Soir de réveillon. Il fait froid dehors, la neige craque sous nos pas pressés. Le clair de lune illumine la place Tourigny. Y a personne à la patinoire – la lueur des lampadaires se reflète sur la glace. De notre porte à la sienne, on arrive chez Mémère en moins de deux.

J’entre derrière mes parents et ma petite sœur, à travers les bottes et chaussures empilées dans les 5 pieds carrés de l’entrée. « Entrez, entrez! V’nez-vous-en! » Le drôle de p’tit sapin est là, suspendu au-dessus de nos têtes. Ma grand-mère, faute d’espace dans son salon, a toujours eu un p’tit sapin de Noël, accroché par la cime au-dessus de l’escalier. Le seul endroit de la maison où y a 10 pieds de plafond. Aucune perte d’espace, pas fou. Même s’il est très bien décoré – sans trop d’extravagance, bien équilibré en boules et guirlandes – je le trouve bizarre ce sapin-là. Y vont où les cadeaux si le sapin pend dans les airs au-dessus de la porte d’entrée?

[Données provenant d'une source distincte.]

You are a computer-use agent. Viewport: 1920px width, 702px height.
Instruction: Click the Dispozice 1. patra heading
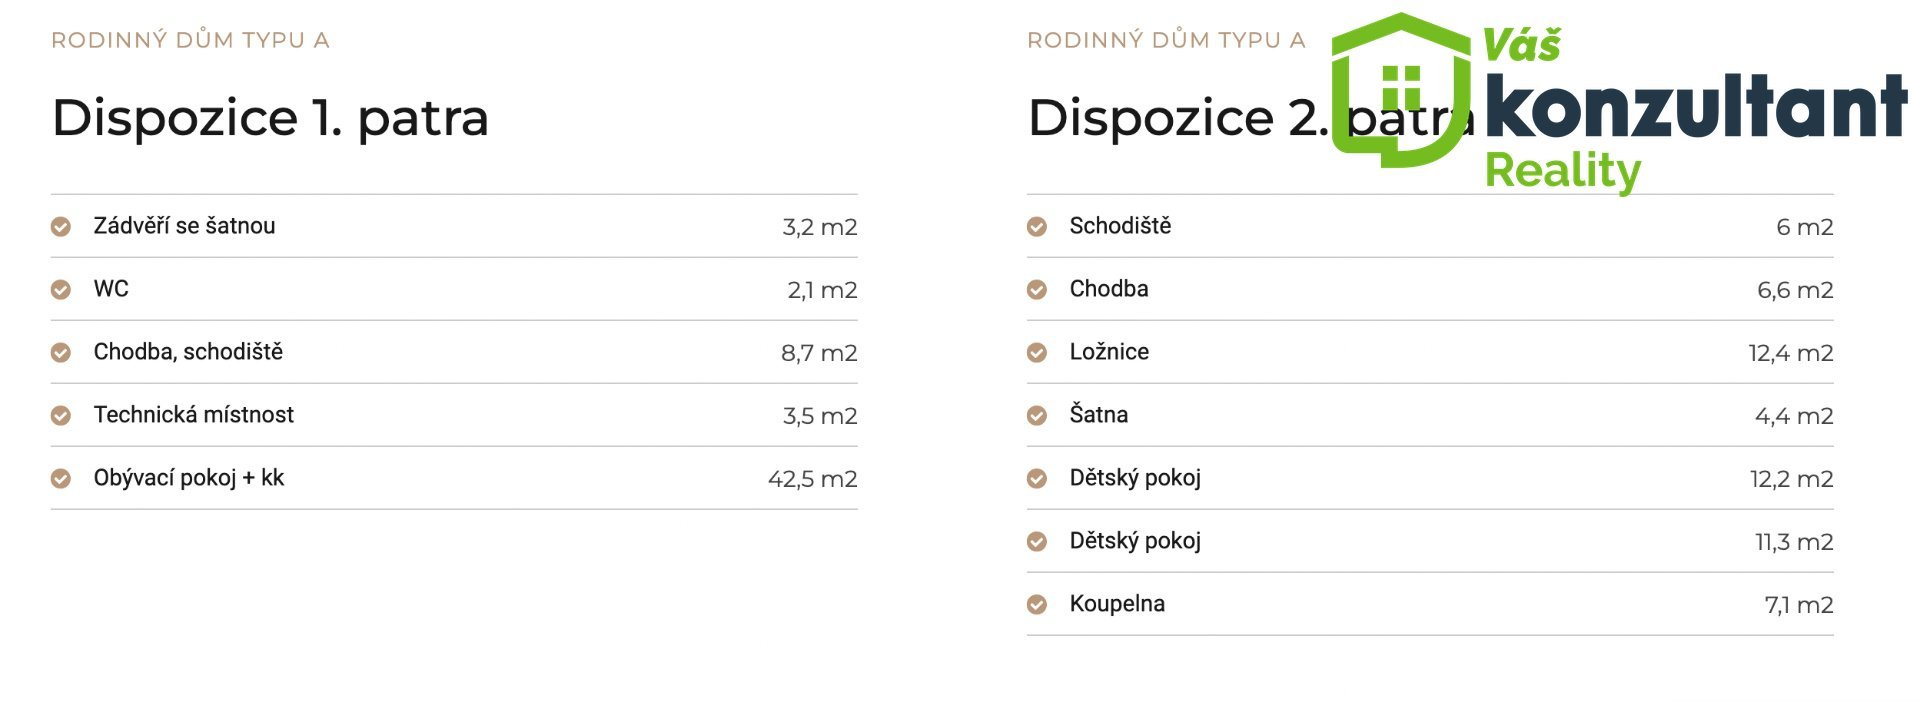coord(270,118)
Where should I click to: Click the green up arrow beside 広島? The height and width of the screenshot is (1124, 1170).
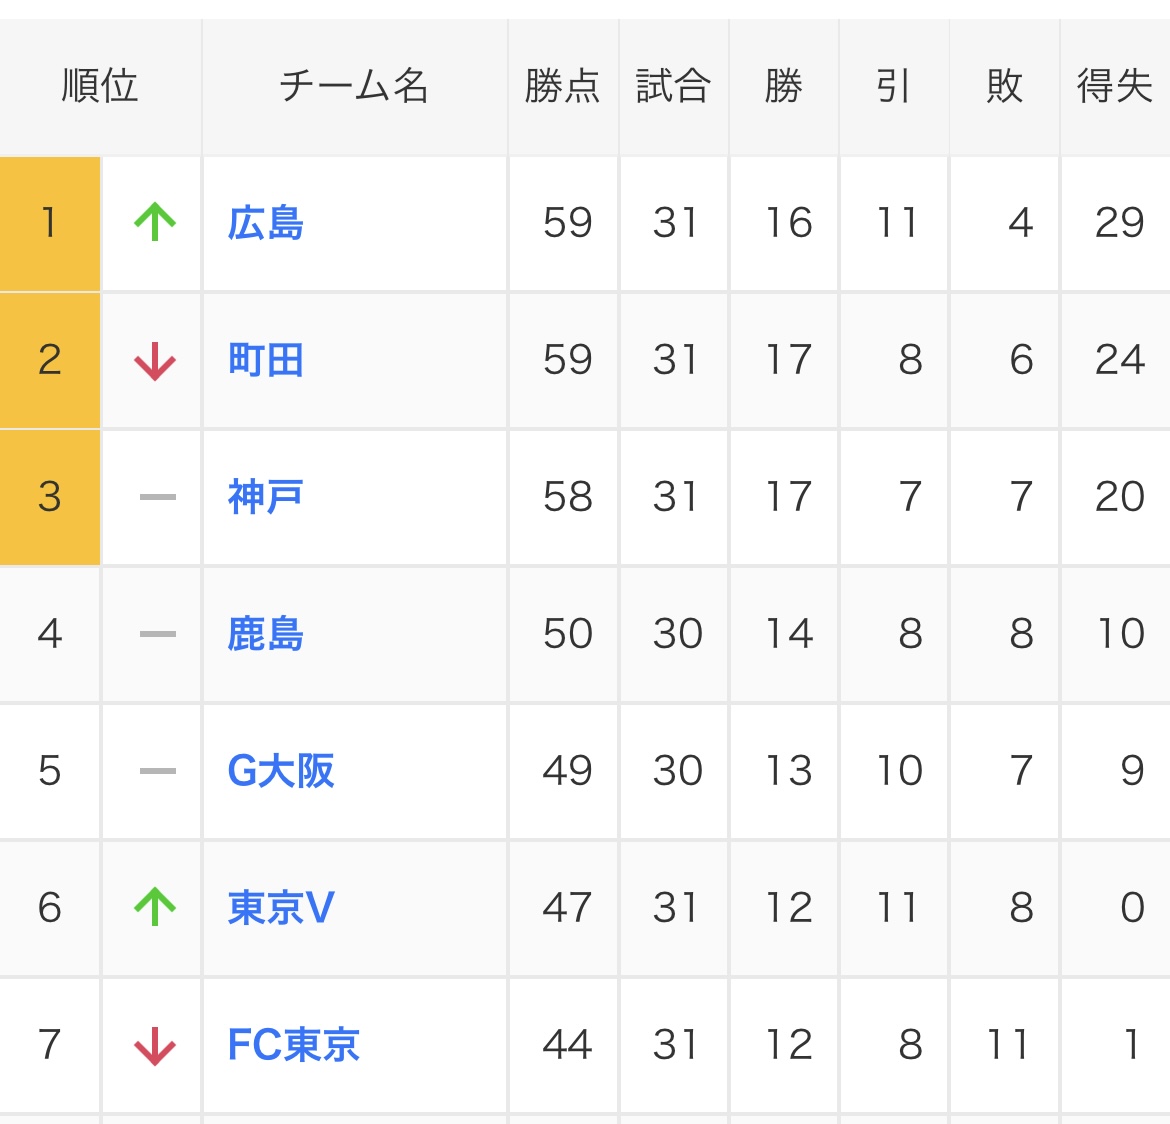click(155, 222)
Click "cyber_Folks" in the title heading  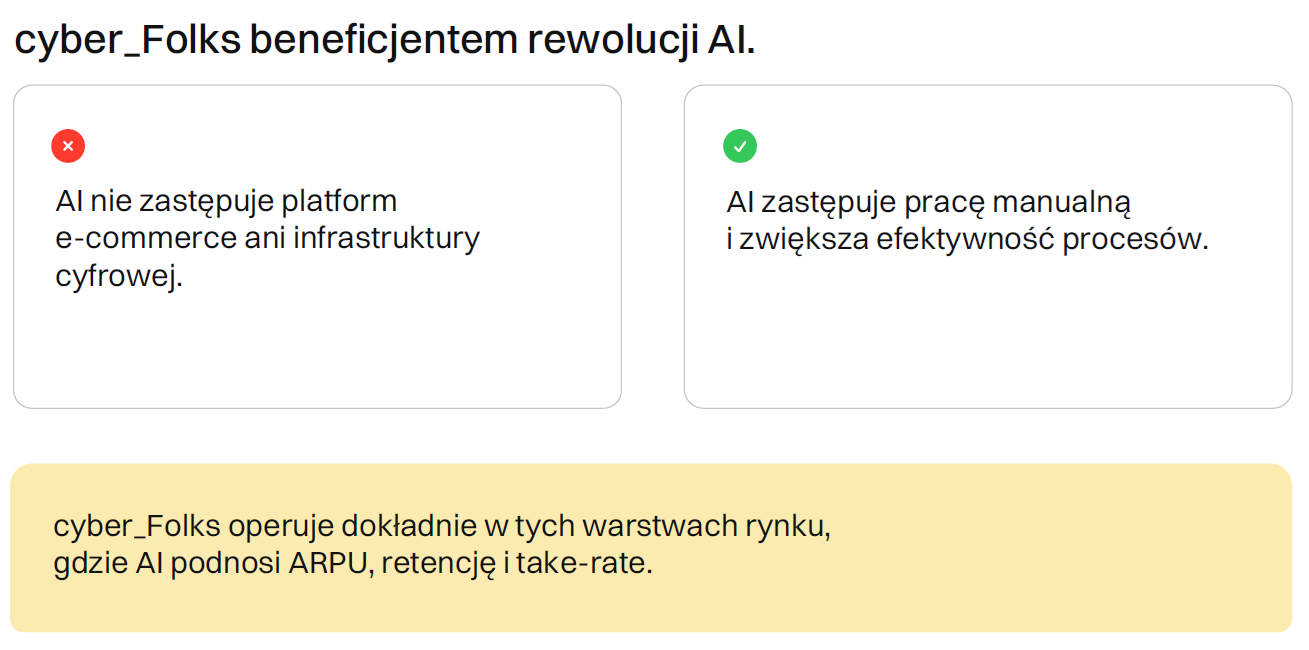point(125,41)
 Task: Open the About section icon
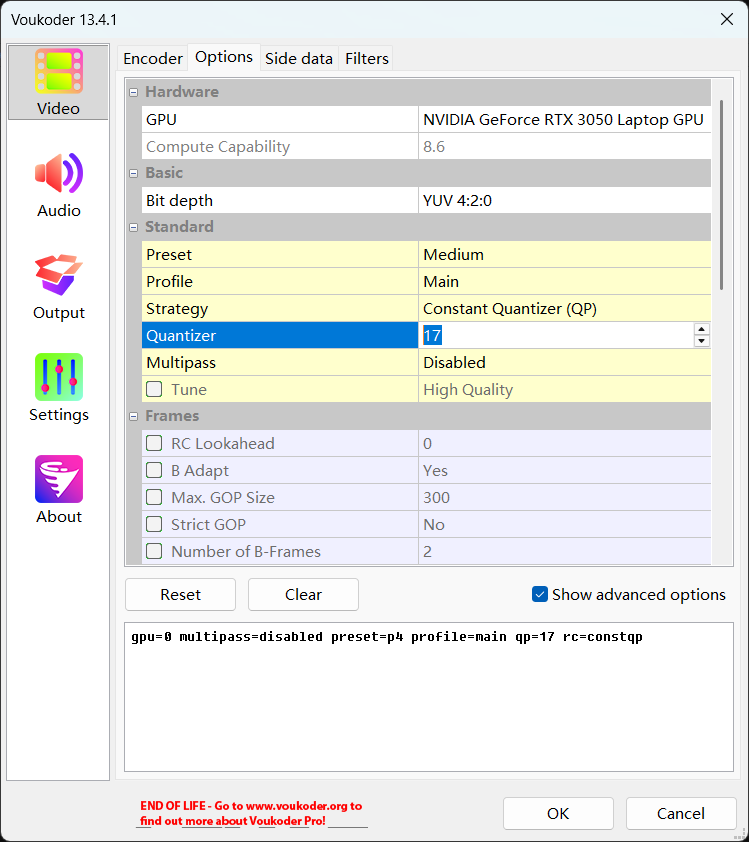tap(59, 479)
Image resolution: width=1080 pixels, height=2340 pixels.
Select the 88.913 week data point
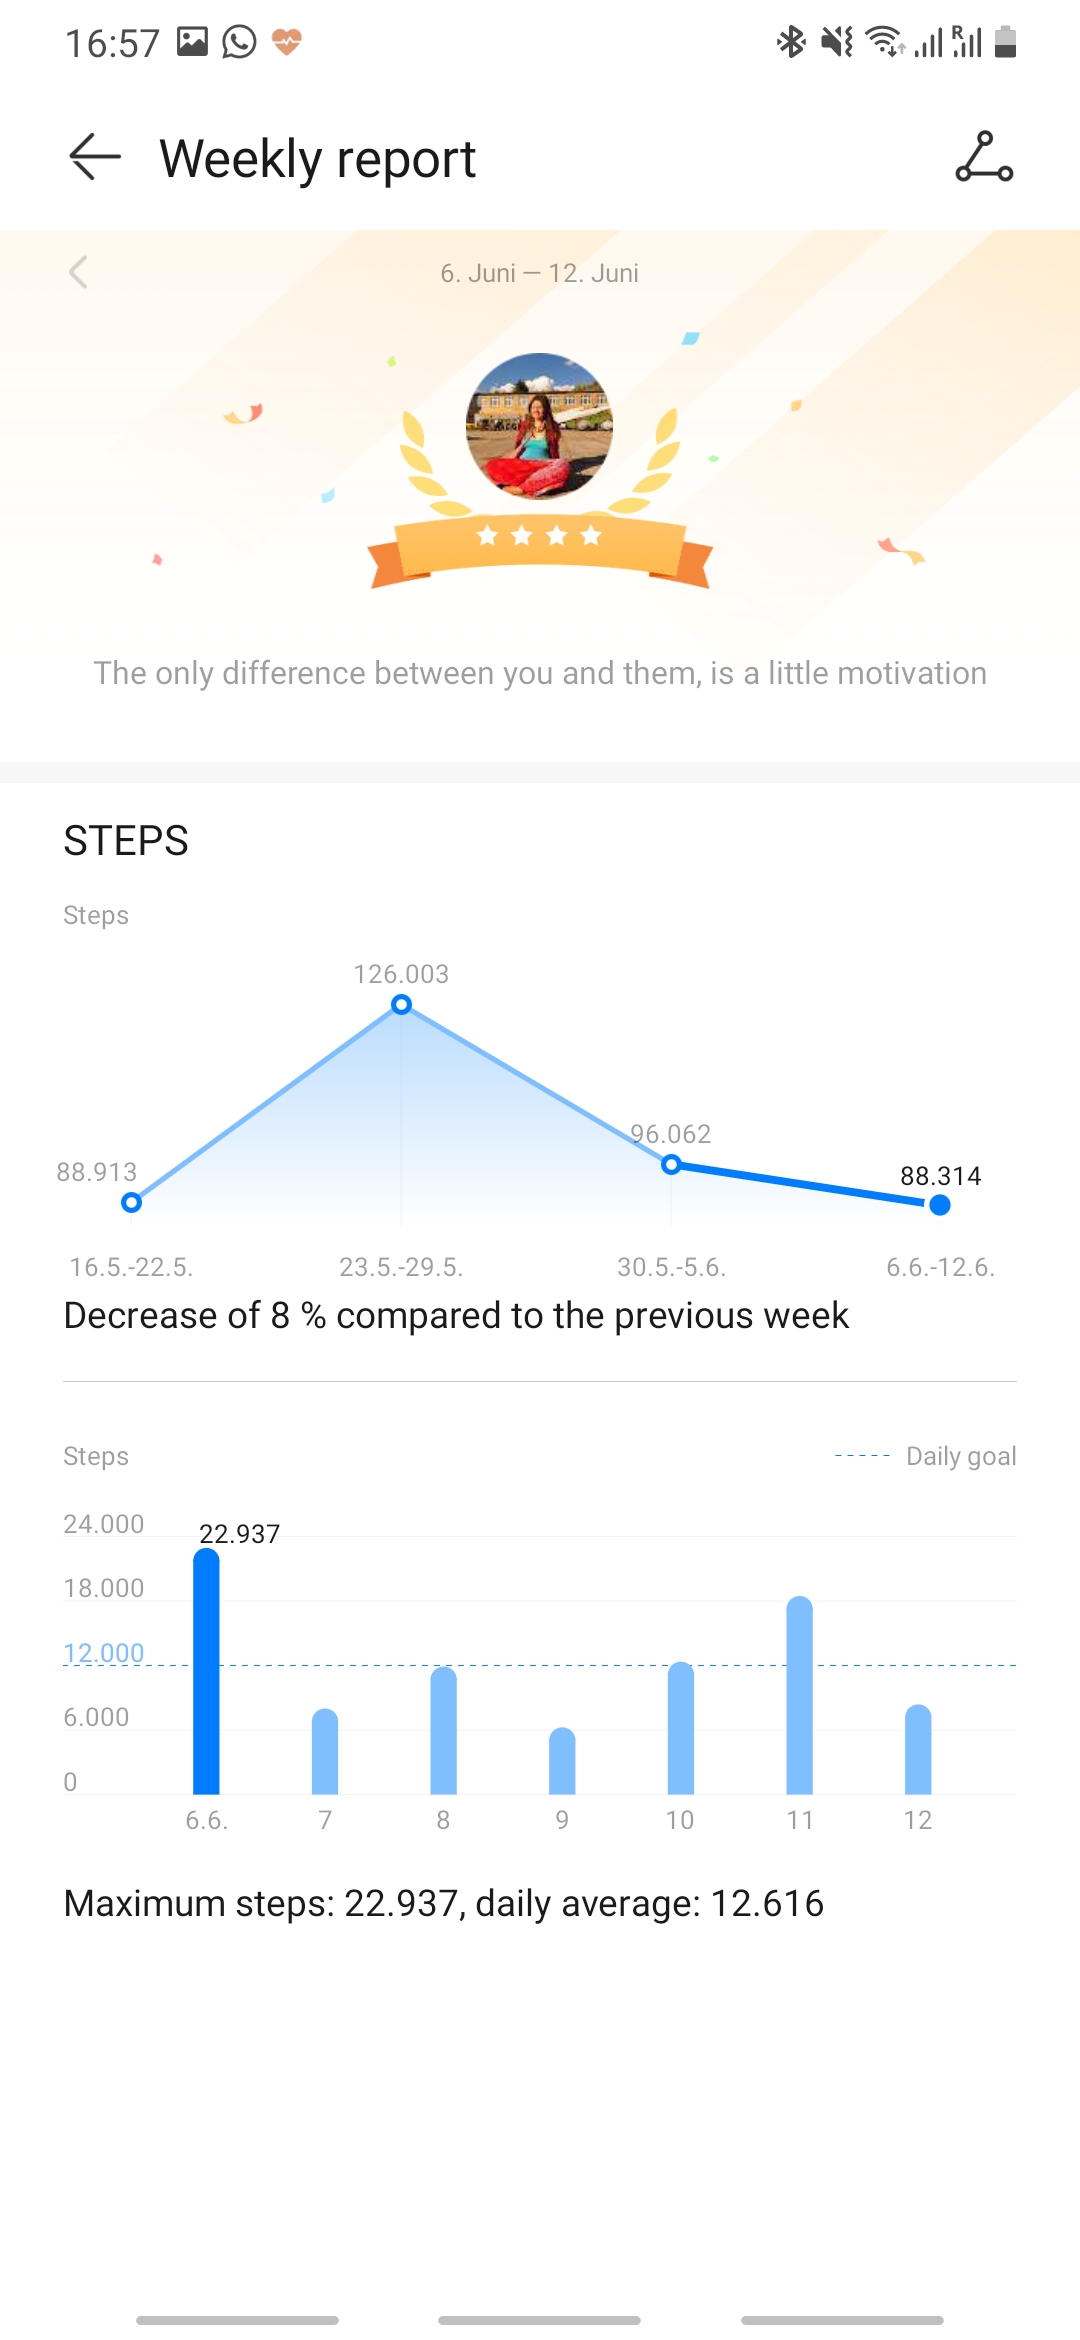(131, 1202)
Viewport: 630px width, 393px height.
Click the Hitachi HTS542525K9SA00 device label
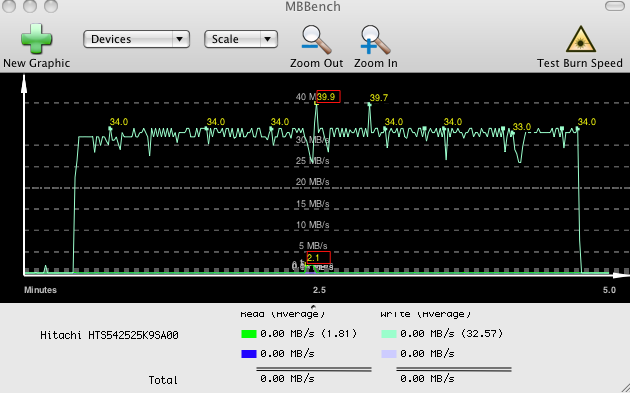click(109, 335)

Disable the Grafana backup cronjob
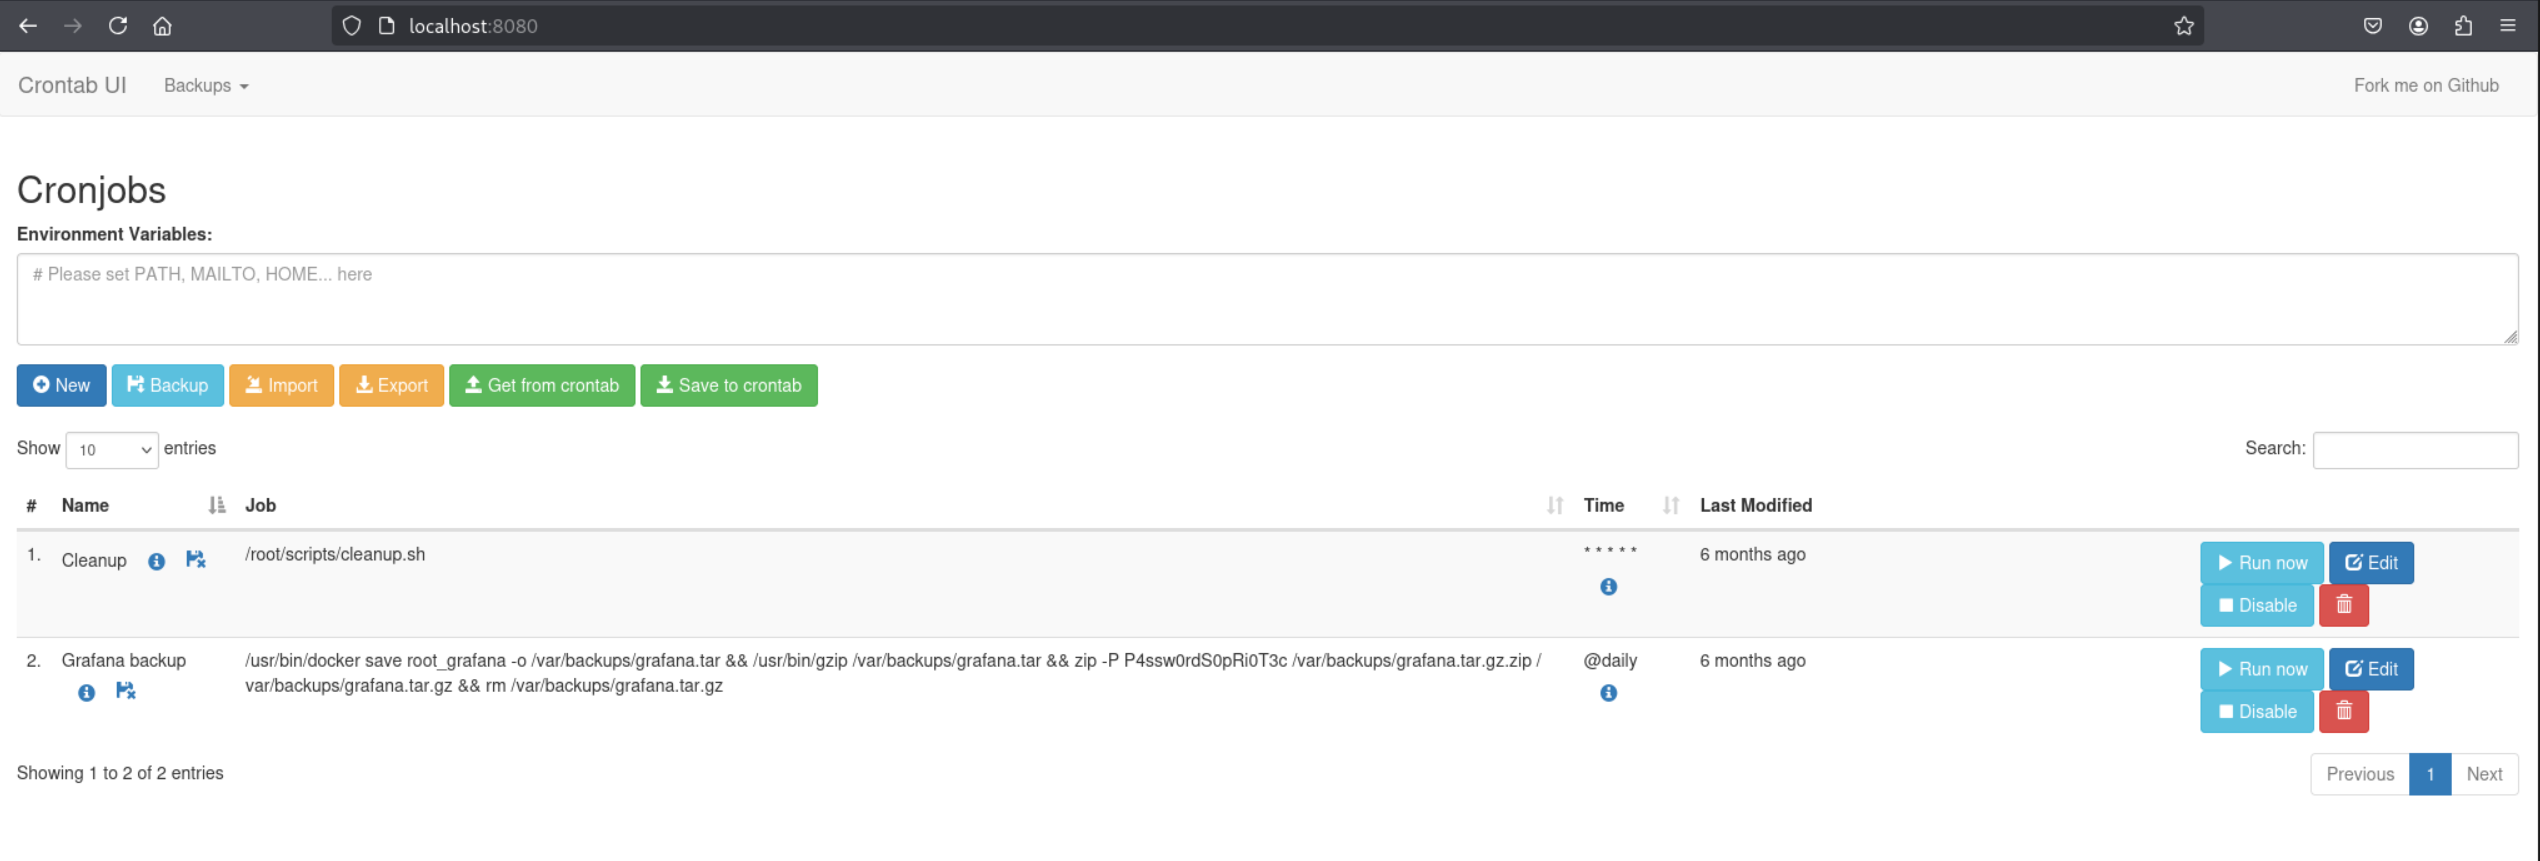point(2256,711)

On est pas les premiers arrivés. Déjà, ça grouille de partout. Dans l’salon, quelques cadeaux trônent sur une petite table (ah, c’est là qu’ils sont!), une cassette d’la Bottine joue dans un p’tit ghetto gris à côté d’un globe terrestre illuminé d’une aura bleutée. J’regarde la calotte du pôle Nord en m’demandant où peut bien être rendu le père Noël dans sa run. J’me gâte avec une couple de chocolats à chaque fois que j’passe devant le plat de p’tites tuques aux cerises et de macarons au coconut qui traine sur le buffet. Dans’ cuisine, ils mettent la table, brassent la vaisselle et popotent. Ça sent bon la bouffe des Fêtes. Salutations d’usages aux mononcles, matantes. « OK les p’tits sortez là, on ouvre le four. » J’en profite pour piquer un petit cornichon sucré et un bout de fromage sur la table en sortant.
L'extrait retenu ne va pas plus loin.